▶ **Exercise requirements**
Continue the diesel turbocharger and trouble-code diagnostic notes below from the point where they stop.

▶ **Selected extract**

BEGIN

The turbochargers on these engines are a variable geometry type turbo. They use an electric actuator, controlled by a pulse width modulated signal from the ECM, to vary vane position depending on load and throttle position. Like any of the other VGT type turbos, these turbos are susceptible to carbon build up causing the vanes to stick resulting in several drivability problems. Most commonly these complaints would include poor response, low power, black smoke, and poor fuel economy, among others. The turbocharger, charge air cooler and EGR system operate with one another and must be tested as a system.

  1. Run the turbo actuator test with the DRB3. If the actuator rod does not move at all or does not move evenly inspect the pivot where the rod connects to the vane lever. They tend to corrode and limit movement. Clean up the pivot and rod, apply high temp grease and retry. If it still does not move correctly and the electrical power supply and ground check OK, then the turbo needs replaced. The actuator can not be replaced separately from the turbo.
  2. Note: Do no try and move the actuator rod externally by pushing or pulling on it. The actuator rod has a worm rive gear attached to it which does not allow movement from the output side.

Use the following information regarding diagnostic trouble codes in addition to the normal diagnostic procedures outlined in the service manual or technical service bulletins.

DTC P0087 Fuel rail pressure malfunction- pressure too low
*This code is not listed in Chrysler service literature for Sprinter but may set or show with some scan tools.

  1. Restricted or aerated fuel supply to CP3 pump
  2. Excessive leakage from fuel injectors
  3. Fuel pressure solenoid in fuel rail not operating correctly

DTC P0201 – P0205 Injector control circuit

  1. Damaged injector wiring
  2. Check injector resistance, should be less than 1 ohm and greater than zero ohms (zero ohm meter leads before test).

END

(Saved entries)
BEGIN

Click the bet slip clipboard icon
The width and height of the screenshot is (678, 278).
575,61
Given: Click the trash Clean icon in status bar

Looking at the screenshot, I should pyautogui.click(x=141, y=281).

END

▶ **Response box**
DTC P0299 Turbo under boost condition
This code is not listed in the Chrysler service information for Sprinter, but it is an OBD2/Global code that can be stored in the Sprinter ECM and will show with some scan tools, often in conjunction with P2359.

  1. Cracked and/or leaking plastic turbocharger resonator
  2. Cracked and/or leaking charge air cooler tube from intercooler to intake
  3. Dirty or Damaged MAF sensor
  4. Other boost leaks and or exhaust leaks (before the turbocharger)
  5. Turbo and or VGT system failure- VGT actuator stuck open
  6. EGR valve sticking or other EGR system failure
  7. Plugged air filter, 2004-2006 air filters should not have a foam pad glued to them.
  8. Plugged catalytic converter

DTC P0300  Misfire detected

  1. Restricted or aerated fuel supply
  2. Defective injector(s)
  3. Fuel injector hold down lost torque, chamber gasket leaking
  4. Use scan tool to isolate each cylinder
  5. Perform Fuel Correction Test with scan tool to isolate cylinders
  6. Damaged cams and/or lifters

DTC P2025 Intake pressure sensor plausibilit

  • Basically barometric pressure/intake restriction sensor. Mounted on air box and is often damaged during service or other repairs

DTC P02043 Camshaft position sensor circuit- open circuit

  1. Usually defective cam sensor, however occasionally a bad crank sensor may set this code.
  2. Often sets in conjunction with P2045 crankshaft position sensor circuit lost signal

DTC P02045 Crankshaft position sensor circuit lost signal

  1. Usually defective cam sensor, however occasionally a bad crank sensor may set this code.
  2. Often sets in conjunction with P2043 camshaft position sensor circuit- open circuit

DTC P2359 Boost pressure too high/too low

  1. Most commonly set due to a cracked and/or leaking turbocharger resonator assembly.
  2. Other boost leaks at intercooler, intercooler piping, etc.
  3. Sticking VGT actuator
  4. Plugged air filter, 2004-2006 air filters should not have a foam pad glued to them.